MBA PAY DOWN: AN OMINOUS TREND…OR AN IMPERFECT METHODOLOGY?
SoFi’s system isn’t perfect. Marriott, for example, reported that Class of 2015 debt came to $22,521 — more than double the average published by SoFi. Often times, the debt numbers are relatively close, as evidenced by programs like New York University Stern ($108,567 in SoFi vs. $107,458 reported by 2015 graduates), Stanford ($86,942 vs. $83,762), and Georgetown McDonough ($107,629 vs. $104,424). SoFi’s salary data experiences a similar dynamic. The Marriott Class of 2015, for example, pulled down starting base salaries of $102,973, just $6,410 less than SoFi’s figures. The difference here can be explained by the inclusion of graduates who are two and three years out of school (and would have undoubtedly made up the gap with annual raises). However, annual raises probably wouldn’t explain the $46,251 pay difference at Columbia Business School between what SoFi reports ($173,888) and the base salaries for the Class of 2015 ($127,637).

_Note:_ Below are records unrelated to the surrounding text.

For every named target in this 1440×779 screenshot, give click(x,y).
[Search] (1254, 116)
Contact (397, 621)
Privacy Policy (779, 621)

In fact, SoFi’s data comes with a couple of caveats. For one, it is self-reported, meaning it was only verified when a loan is underwritten (a closing rate that is unavailable). The methodology also doesn’t specify how many loans must be included for an MBA program to be eligible for SoFi’s rankings. In other words, a program boasting fewer loans could suffer when one graduate carries a higher debt than normal (or vice versa). Even more, salary vs. debt is only part of the story, with SoFi neglecting key factors like opportunity costs tied to previous salaries that further clarify the true cost of an MBA. It also doesn’t factor in pay increases that accrue over time, a major advantage for top flight programs whose graduates traditionally earn more starting out. Let’s not forget that all schools are not created equal when it comes to the percentage of students who hold debt. For example, 69% of MIT Sloan MBAs from the Class of 2015 carried debt compared to just 41% from the same class at Michigan Ross. This would make the Ross program a far more attractive proposition to debt-conscious applicants despite just a $14,000 average debt separating the schools.
Still, the SoFi data uncovered some intriguing nuggets. In particular, despite glowing employment reports boasting higher starting pay, MBA salaries actually declined over the previous year at 14 of the 19 top MBA programs that SoFi segmented last year. For example, Stanford grads saw pay plunge from $177,590 to $160,916 over last year’s stats. You’ll also find smaller, though no less significant, losses at Wharton (-$10,543), MIT Sloan (-$10,336), Columbia (-$9,584), and Harvard (-$8,447). One theory: due to their loans, SoFi clients likely include those graduates who paid a higher sticker price, an indication that they may not be as attractive to employers as more accomplished peers who landed better financial aid packages. Another theory: sign on bonuses artificially inflate compensation in the first year. As noted earlier, SoFi’s data represents a relative subset of each program’s full-time MBA population. This sample size makes the data vulnerable to individuals who fall outside the mean.